大問3の総評
こんにちは,KUTです.
本記事では,2020年京大化学の大問3について解説していきます.また解説に加えて,それぞれの問題で覚えておいてほしいポイントについて詳しく説明していきます.
京大の化学は難しいという印象が強い方が多いと思いますが,京大化学には難しい問題と標準問題の2つがあります.ここで,受験生が対策すべきことが2つあります.
1つ目は,標準問題を最後まで解き切る力を身につけることです.これにより,まずは平均点を取ることを目指します.
2つ目は,難しい問題と標準問題を見分けられる目を養うことです.試験本番は時間制限内に自分の解ける問題を解き切る必要があります.そのため,難しい問題は解かずに,標準問題をしっかりと選択していきながら,最後まで解いていくことが必要になります.
この記事では問題を選択していく目を養うために,どのようにして判断していくのかということも自分なりに説明していきます.
それでは2020年京大化学の大問3の解説に進んでいきましょう!
今回の有機化合物の構造決定は,複数のエステル結合をもつやや複雑な構造の化合物でした.部分的加水分解についても考慮する必要があるため,難易度が高かったです.このような問題に迅速に対応できるように,普段から炭素数や不飽和度,官能基,立体異性体の情報などからスピーディーに解く練習をしておきましょう!
それでは今日も頑張っていきましょう!
大問3
構造決定をするにあたり,どのように考えていくべきかをまとめておきましょう!
① 問題文の情報を流れ図に記す
流れ図中に情報を書き込むことで,情報モレをなくします!
② \(\rm{C}\)骨格に注目
アルコールの酸化・分子内脱水・アルケンへの付加反応などでは,\(\rm{C}\)(炭素)骨格は保存することに注意しましょう!
③ \(\rm{C}\)数に注目
エステル・アミドの加水分解・\(\rm{O_3}\)や\(\rm{KMnO_4}\)による酸化開裂反応などでは,分解前後の\(\rm{C}\)数は変化しません!
これらのことに注意して構造決定を進めていきましょう!
\(\rm{A}\)の分子式の決定
本問では,\(\rm{A}\)の分子式を求めるデータが与えられているため,まず化合物\(\rm{A}\)の分子式を決定していきましょう!
有機化合物の分子式の決定について下にまとめていますので,必ずできるようにしてくださいね!
\(\rm{C}\)の物質量 \(\rm{= CO_2}\)の物質量\(\ ×1 = \large \frac{w_{\rm{CO_2}}}{44} \small ×1\)
\(\rm{H}\)の物質量 \(\rm{= H_2O}\)の物質量\(\ ×2 = \large \frac{w_{\rm{H_2O}}}{18} \small ×2\)
\(\rm{O}\)の物質量については,求め方が\(2\)通りあります.
\(\rm{O}\)の物質量 \(= \large \frac{w_{\rm{all}}\ -\ w_{\rm{CO_2}}\ -\ w_{\rm{H_2O}}}{16}\)

→ **記録データ**
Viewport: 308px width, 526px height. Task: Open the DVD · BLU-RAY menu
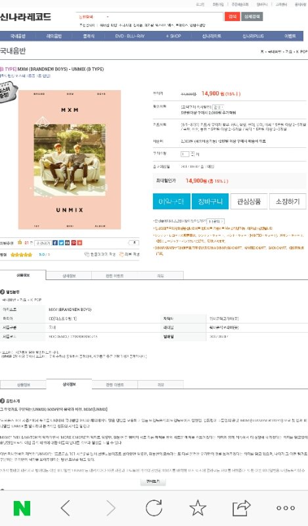point(130,36)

→ **課題の要件**
(a) 京大化学の解説文をもとに、次の問いにそれぞれ答えよ。
(i) 筆者は、京大化学の問題をどの2種類に分けているか。
(ii) 大問3の構造決定の難易度が高かった理由として、何を考慮する必要があったと述べているか。
(iii) エステル・アミドの加水分解や、\(\rm{O_3}\)や\(\rm{KMnO_4}\)による酸化開裂反応などで、分解の前後で変化しないとされているものは何か。
(b) 京大化学の解説文の最後の文に続けて、その先を書け。

→ **課題別の解答**
(a)
(i) 難しい問題と標準問題の2種類である。
(ii) 部分的加水分解について考慮する必要があった。
(iii) \(\rm{C}\)数(炭素の数)が変化しない。

(b)
\(\rm{O}\)の物質量 \(= \large \frac{m_{\rm{all}}\ -\ m_{\rm{CO_2}}\ -\ m_{\rm{H_2O}}}{16}\)
上の式における\(w\)は質量,\(m\)は分子量を表しています.
上の公式を使うと,\(\rm{A}\)の分子式を決定することができます.
\(\rm{C}\)の物質量 \(= \large \frac{836}{44}\ \small = 19\ \rm{mmol}\)
\(\rm{H}\)の物質量 \(= \large \frac{216}{18}\ \small × 2 = 24\ \rm{mmol}\)
\(\rm{O}\)の物質量 \(= \large \frac{348\ -\ (19\ ×\ 12\ +\ 24\ ×\ 1)}{16} \small = 6\ \rm{mmol}\)
以上から\(\rm{A}\)の分子式は\(\rm{C_{19}H_{24}O_6}\)となります.
ここで,不飽和度についても確認しておきましょう!
\(I\ =\ \large \frac{2\ ×\ 19\ +\ 2\ -\ 24}{2} \small = 8\)
よって,不飽和度は\(8\)になります.
有機化学を勉強する上で不飽和度\(I\)(\(\rm{Index\ of\ hydrogen\ deficiency}\))を知ることは非常に大切です.不飽和を求めることで,ある化合物の\(\rm{H}\)原子がどの程度不足しているか(=二重結合や三重結合,環状構造があるか?)を知ることができます.
\(I = \large \frac{\rm{2C\ +\ 2\ +\ N\ -\ H\ -\ X}}{2}\)
ここで,\(\rm{C}\):炭素数,\(\rm{N}\):窒素数,\(\rm{H}\):水素数,\(\rm{X}\):ハロゲン数です.
\(\rm{E,F,G,H}\)のデータ整理
今回の問題では,\(\rm{A}\)の加水分解により\(\rm{B}\)〜\(\rm{H}\)の化合物が生成していますが,それぞれ状況が異なります.
\(\rm{B,C,D}\)については部分的加水分解,\(\rm{E,F,G,H}\)については完全加水分解の生成物になります.そのため完全加水分解生成物から考えていくことが重要になります.
\(\rm{A\ →\ E\ +\ F\ +\ G\ +\ H}\)
\(\rm{A}\)から\(\rm{E,F,G,H}\)が分解されたため,エステル結合が最低\(3\)つ必要であるとわかります.エステル結合(\(\rm{-COO-}\))には\(\rm{O}\)原子が\(2\)つ含まれているため,エステル結合\(3\)つでは\(\rm{O}\)原子は\(6\)個であるとわかります.これは\(\rm{A}\)の分子式である\(\rm{C_{19}H_{24}O_6}\)の\(\rm{O}\)原子と一致しているため,エステル結合は\(3\)つであることがわかります.
これを踏まえて,\(\rm{E,F,G,H}\)のデータをみていきましょう.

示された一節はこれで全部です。